Roma dio vida al Derecho de gentes; la Europa moderna e ilustrada al Derecho internacional; el mundo globalizado en que vivimos, al Derecho global, universal, cosmopolita, de la Humanidad, o como quiera denominarse. En todo caso, se trata de un Derecho común, de un ius commune del tercer milenio, con ciertas semejanzas con el Derecho común medieval, que haría las veces de tío abuelo de nuestra familia jurídica.

Una vez más, el punto de partida de nuestra reflexión no ha de ser, como sucede habitualmente, la Ilustración, sino la Antigüedad clásica, que, en este caso, nos ofrece una idea de nación fresca, flexible, abierta. Apolítica. Pero también una idea de jurisdicción, de pueblo o de majestad no manipuladas por las ciencias sociales para satisfacer intereses partidistas o sectarios. Se precisan conceptos, en suma, que no cedan ante el oportunismo y que se muestren aptos para el nuevo orden jurídico global que reclama el siglo XXI.

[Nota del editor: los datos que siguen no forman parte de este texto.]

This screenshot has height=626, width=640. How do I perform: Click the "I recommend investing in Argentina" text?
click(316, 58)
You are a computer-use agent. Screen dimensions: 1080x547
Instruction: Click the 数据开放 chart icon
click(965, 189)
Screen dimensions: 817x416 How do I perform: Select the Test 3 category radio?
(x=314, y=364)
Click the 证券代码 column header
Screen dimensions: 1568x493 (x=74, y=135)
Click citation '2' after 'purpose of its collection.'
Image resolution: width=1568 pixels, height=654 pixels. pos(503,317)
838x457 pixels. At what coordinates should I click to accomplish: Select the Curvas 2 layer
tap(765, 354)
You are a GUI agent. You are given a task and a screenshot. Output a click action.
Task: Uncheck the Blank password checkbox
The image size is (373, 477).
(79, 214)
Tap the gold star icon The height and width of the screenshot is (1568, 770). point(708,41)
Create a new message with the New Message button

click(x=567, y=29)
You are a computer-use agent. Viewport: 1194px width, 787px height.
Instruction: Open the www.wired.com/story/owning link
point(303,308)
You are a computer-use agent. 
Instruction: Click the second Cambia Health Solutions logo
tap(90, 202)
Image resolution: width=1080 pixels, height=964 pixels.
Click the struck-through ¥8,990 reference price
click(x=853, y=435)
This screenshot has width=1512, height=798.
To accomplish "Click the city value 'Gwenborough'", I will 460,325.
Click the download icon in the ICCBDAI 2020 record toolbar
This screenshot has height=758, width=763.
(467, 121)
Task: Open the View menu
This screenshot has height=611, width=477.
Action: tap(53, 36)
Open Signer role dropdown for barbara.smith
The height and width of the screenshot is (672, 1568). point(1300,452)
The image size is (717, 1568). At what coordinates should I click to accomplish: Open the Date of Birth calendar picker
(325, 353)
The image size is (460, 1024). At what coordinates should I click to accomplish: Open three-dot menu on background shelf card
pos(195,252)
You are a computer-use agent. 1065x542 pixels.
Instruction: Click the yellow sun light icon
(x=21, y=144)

Más aún, que reconozcan la necesidad de lograr una síntesis viviente de culturas, en la que valores trascendentes permitan la unión de diversas tradiciones, de manera armoniosa, privilegiando el mestizaje y la integración material y conceptual. En este sentido, podría decirse que el Derecho global requiere de una teoría pura del Derecho. Pero no al modo kelseniano, pues nada más lejos de la purificación quge la “hiperconceptualización”. Una acertada reflexión sobre el Derecho global ha de emplear nuevos instrumentos y conceptos jurídicos para ordenar conforme a Derecho esta nueva realidad que tenemos ante nuestros ojos, pero también habrá de “purificar” otros tantos, de los que se ha abusado sirviéndose de ellos como herramientas de poder económico y político.

Hemos de recuperar la idea de pueblo (populus), en su sentido más genuino, esto es, en el de un conjunto de ciudadanos púberes maduros. Y aplicarlo, por qué no, a la humanidad. El pueblo es incluyente; la nación ilustrada no lo fue jamás. La humanidad no será nunca una nación, al modo revolucionario. Se aproxima más al concepto de pueblo, a una suerte de pueblo de pueblos (populus populorum), organizada, como veremos, en una Antroparquía. La palabra preferida del pueblo es “nosotros”; el “ellos” marca el rumbo de la nación. Y la humanidad puede referirse a un “nosotros”, pero no a un “ellos”.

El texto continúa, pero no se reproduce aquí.